* **Challenge**:
Reproduce the rows word for word, from the line containing "Task: Show the Converted files list" through the end of the rows, and leave out the pictures.

* **Given records**:
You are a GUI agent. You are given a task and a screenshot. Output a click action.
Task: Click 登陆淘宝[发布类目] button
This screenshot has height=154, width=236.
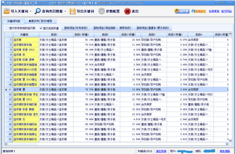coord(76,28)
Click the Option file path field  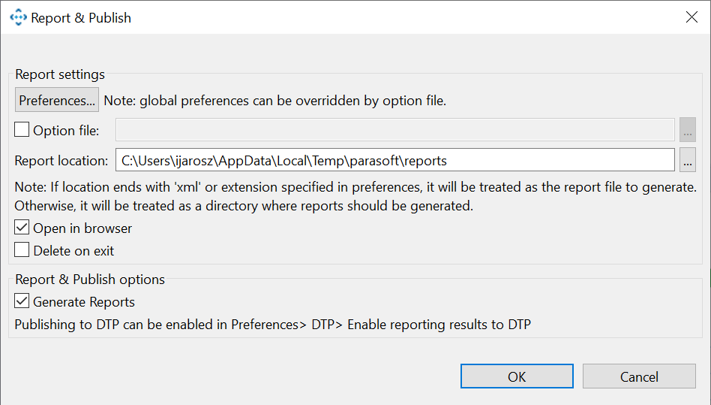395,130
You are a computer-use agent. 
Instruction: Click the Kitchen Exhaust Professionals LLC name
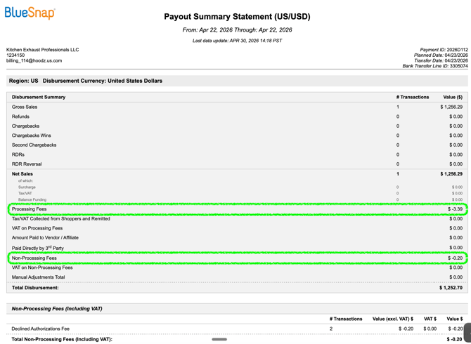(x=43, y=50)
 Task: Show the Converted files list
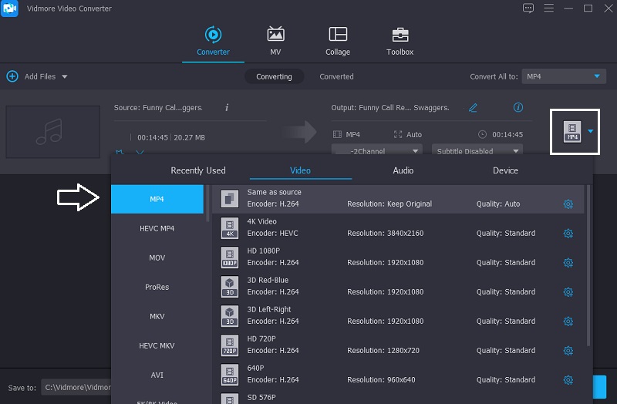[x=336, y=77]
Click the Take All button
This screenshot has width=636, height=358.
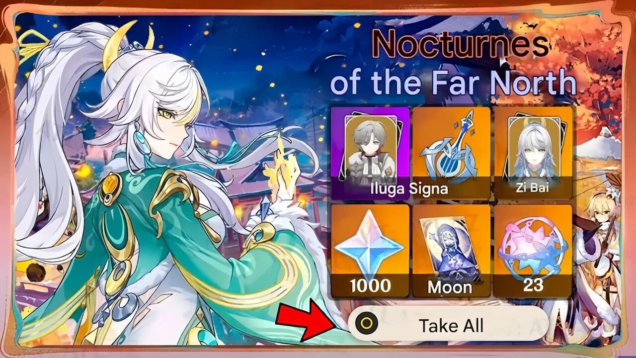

* **The response**:
 Task: Show the Converted files list
[x=336, y=77]
Click the Take All button
This screenshot has width=636, height=358.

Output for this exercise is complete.